Guns may be irrelevant to actually preventing government tyranny, but having in your pocket a device capable of a miniature whirlwind of mayhem does make people feel more like something to be reckoned with. It thus indirectly supports a muscular conception of an independent citizenry. By making people feel less dependent on the institutions of the state to guarantee their freedom and security, guns allow people to believe that they are in a position to bargain with the state rather than to submit, like frightened sheep, to its authority to decide what is best for them.
III. How to Argue for Gun Control
Those advocating gun control need to recognise that the gun rights movement has become entwined with a philosophical view about the soul of America. This presents a greater challenge than they have tended to acknowledge. Locke's political philosophy is part of America's DNA. America was founded upon a Lockean view of the social contract, a device for securing and extending the liberties of citizens rather than advancing aggregate social welfare (or social justice); for resisting tyrannical government rather than appealing to its benevolence. His natural rights arguments and presumptions permeate America's founding documents and the logic of the Second Amendment itself.

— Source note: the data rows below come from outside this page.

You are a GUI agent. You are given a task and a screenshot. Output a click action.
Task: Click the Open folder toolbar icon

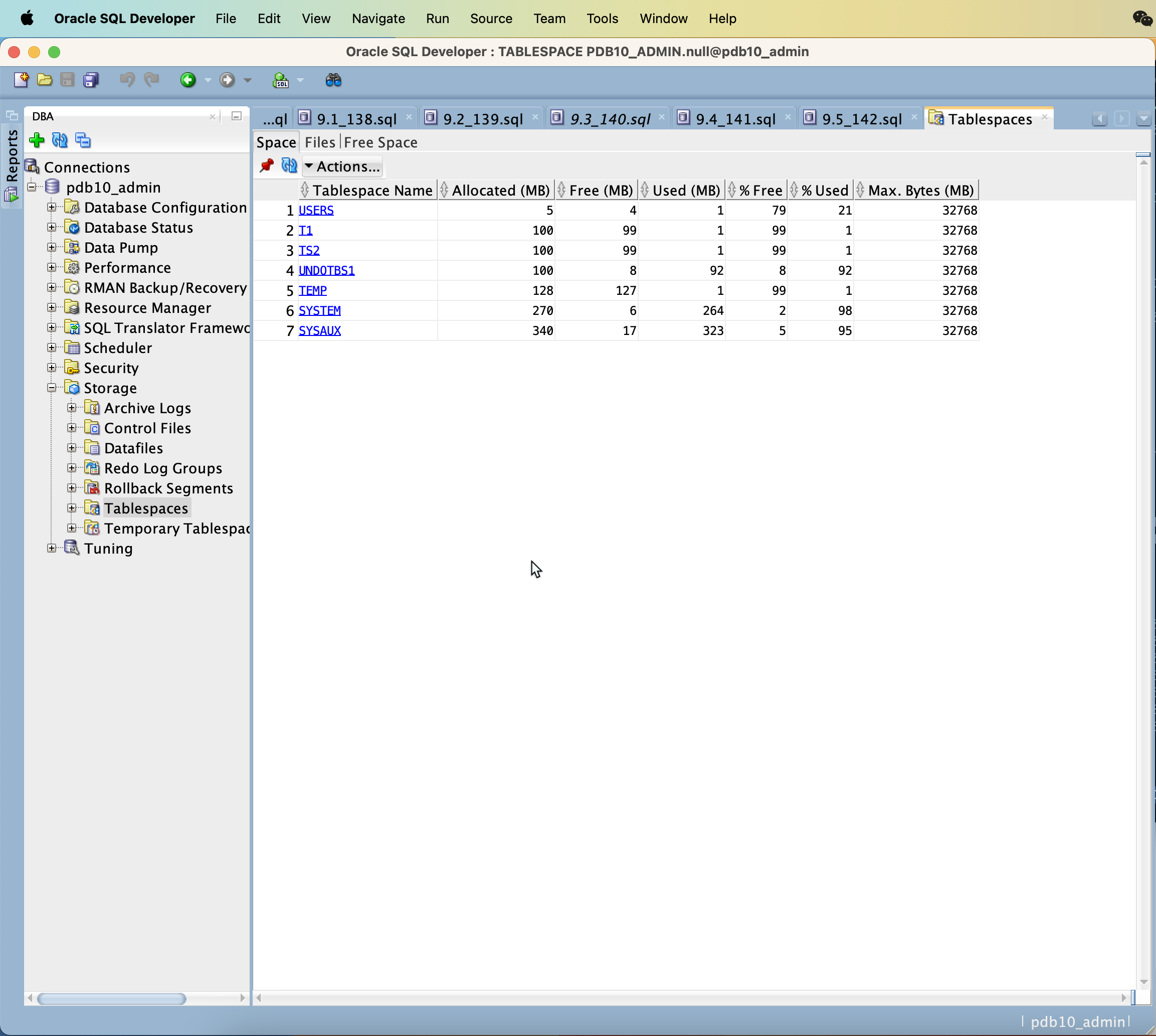pyautogui.click(x=45, y=80)

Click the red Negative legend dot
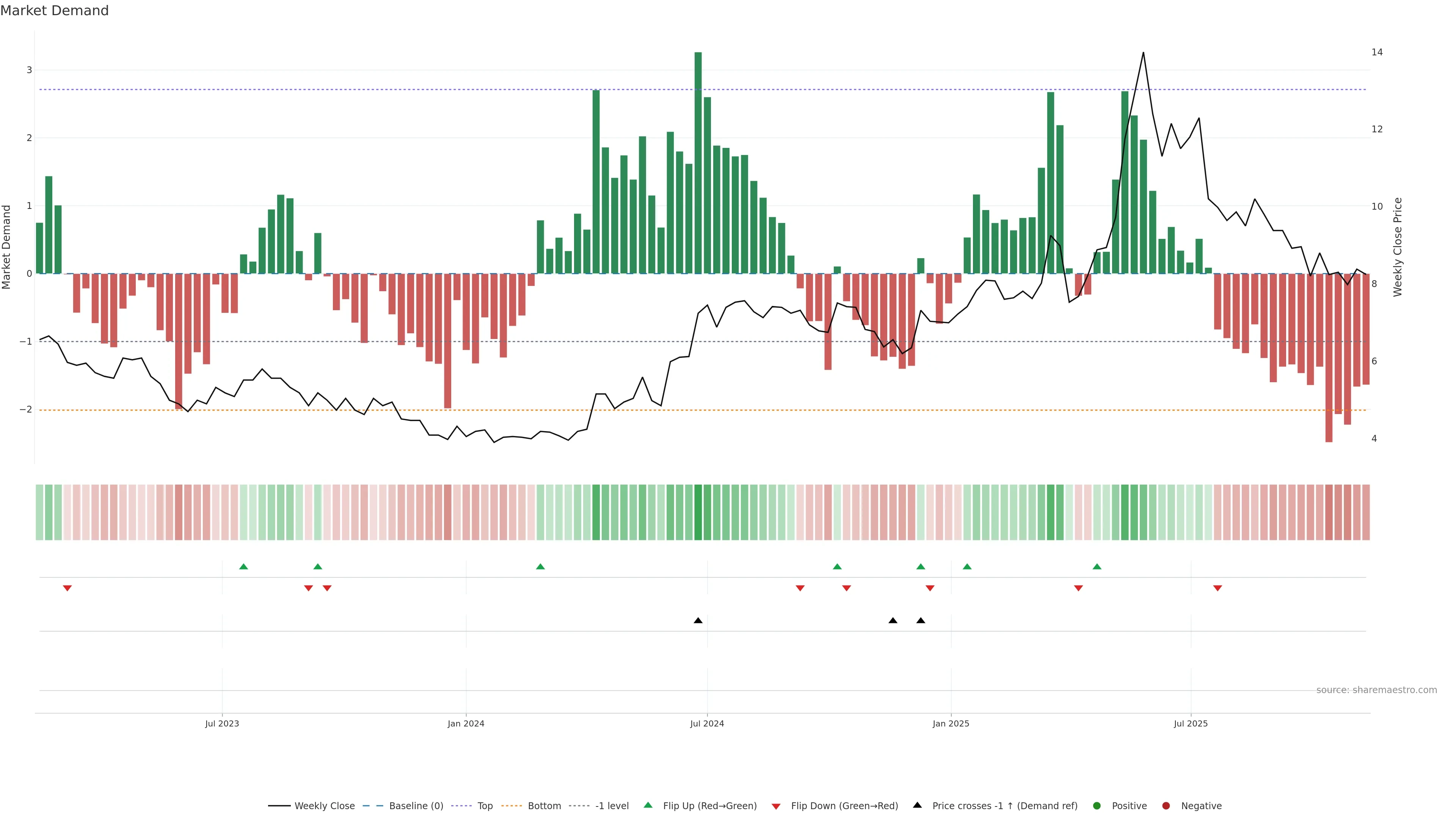click(x=1166, y=805)
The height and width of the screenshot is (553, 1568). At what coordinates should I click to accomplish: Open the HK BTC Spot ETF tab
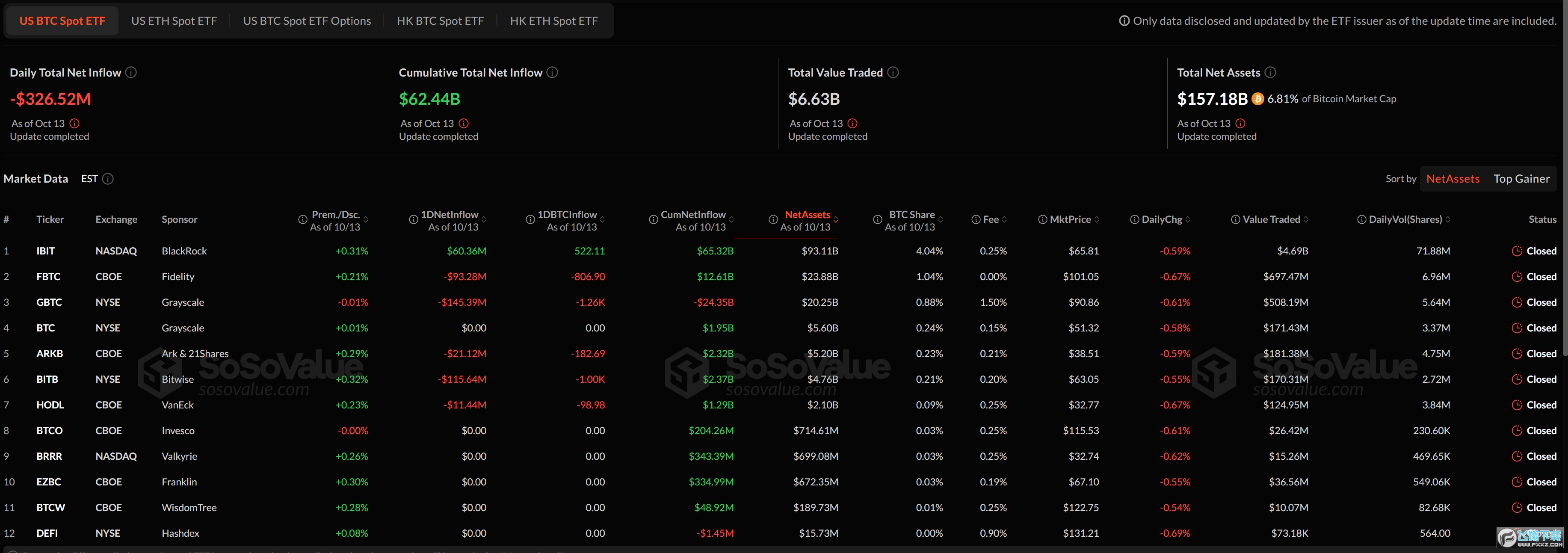pos(440,21)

Gun control advocates cannot win this political debate by trying to mobilise their own supporters with moral indignation and sideline the opposition, such as by claiming that supporting gun rights is a symptom of mental illness and hence illegitimate. This is not a fringe movement that can be shouted down or voted down, but a constituency that must be substantially won over for a political shift of this magnitude. Gun rights activists talk constantly about their political philosophy. Persuading them means taking their ideas seriously and convincing them of the value of gun control in their own terms.
I see two (complementary) paths for achieving this.

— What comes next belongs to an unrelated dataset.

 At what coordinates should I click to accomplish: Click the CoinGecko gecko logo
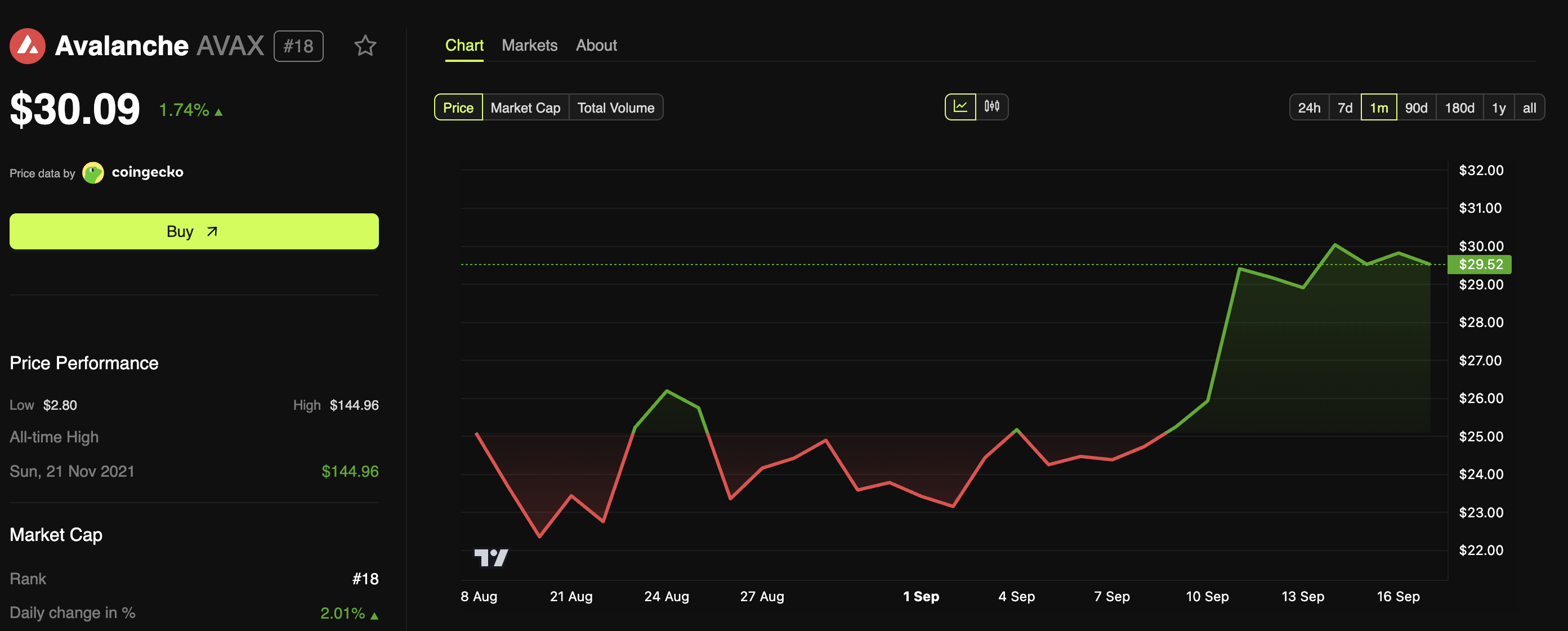pos(93,173)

The first is for gun control advocates to engage directly with the political philosophy debate, which they haven't really done up to now. They should articulate and defend their own vision of political society and citizenship, which at present seems rather woolly. They should explain why the progressive state is not a Hobbesian tyranny but properly liberal and a better defender of universal rights and justice than America's version of Locke.

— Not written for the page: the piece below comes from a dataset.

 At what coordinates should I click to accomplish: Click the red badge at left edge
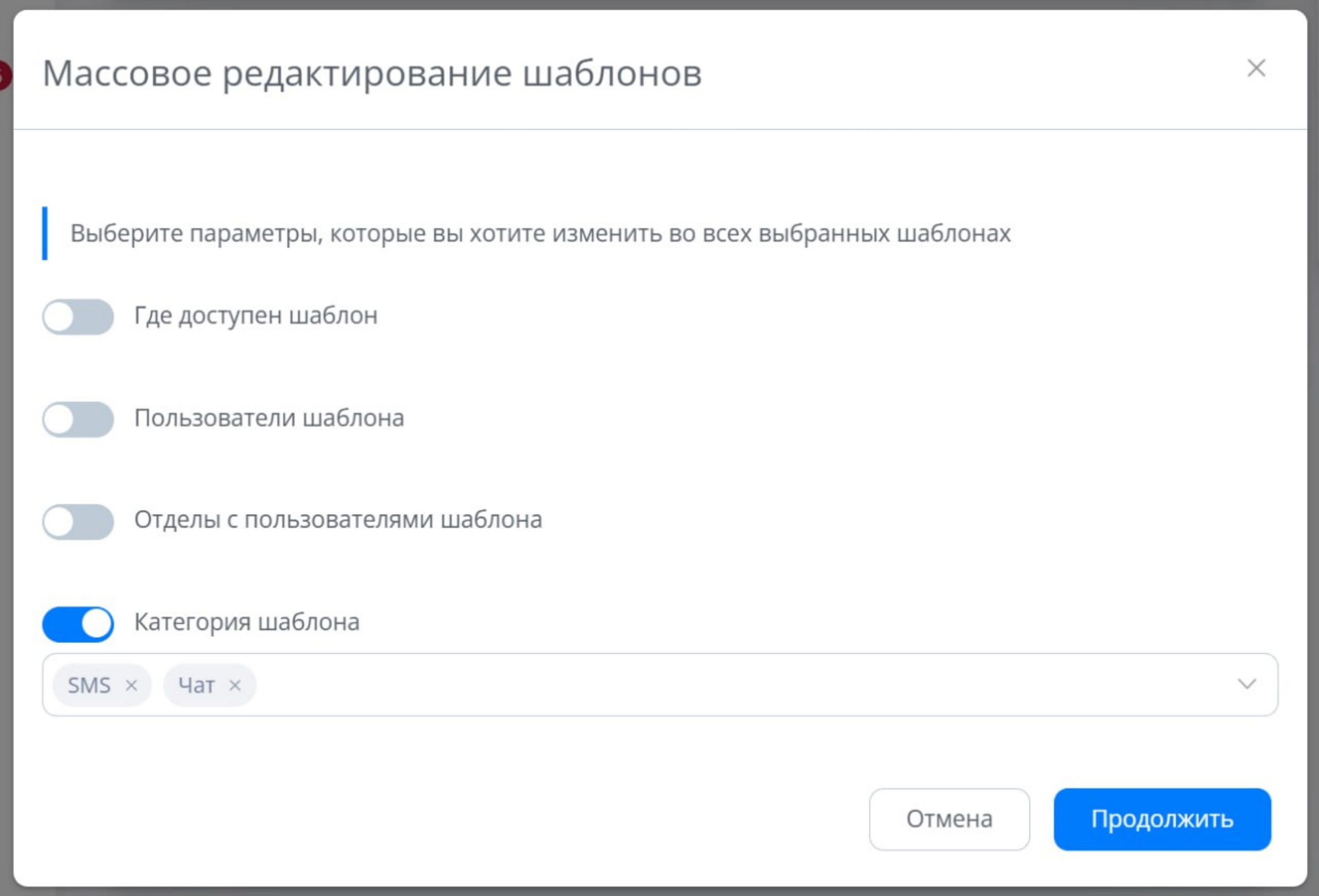point(5,75)
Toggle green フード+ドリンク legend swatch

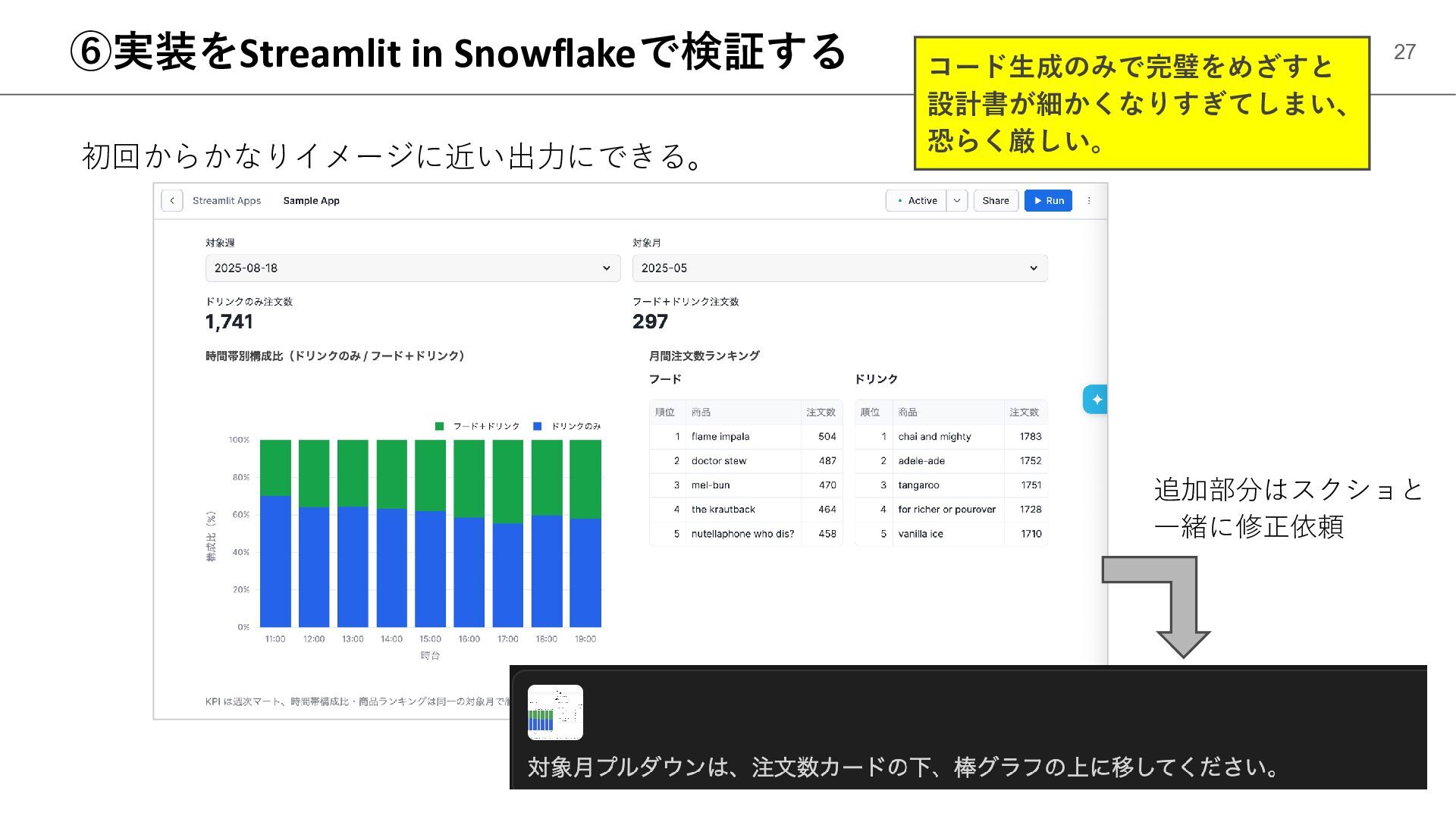tap(439, 426)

It can't be that hard. On the one hand the historical record of America isn't so very Lockean in its values and constraints – its social contract was compatible with the genocides of Native Americans, economic dependence on racial slavery, mass conscription in unnecessary wars, moralistic laws against contraception and homosexuality, and so on. On the other hand, the goal itself is all wrong. Where every individual must retain responsibility for upholding the law and judging the use of deadly force, every individual must be a hero (or else a villain). This is neither attractive nor feasible. A society fit only for heroes is not a fit society to live in, but rather resembles a nostalgic fantasy version of the Wild West.
The second approach is to disentangle guns from the idea of strong citizenship. Handguns, or even those AR-15 assault rifles that are so popular, are not going to stop the US army from crushing you if that's what it has a mind to do. Gun rights are therefore mainly about individuals' feeling of power and hence political assertiveness. But they have other effects too, as analysed by philosopher Firmin DeBrabander. An armed society, he argues, is a polite society only because everyone is afraid to say or do anything that might be considered threatening.
Our gun culture promotes a fatal slide into extreme individualism. It fosters a society of atomistic individuals, isolated before power — and one another — and in the aftermath of shootings such as at Newtown, paralyzed with fear. That is not freedom, but quite its opposite.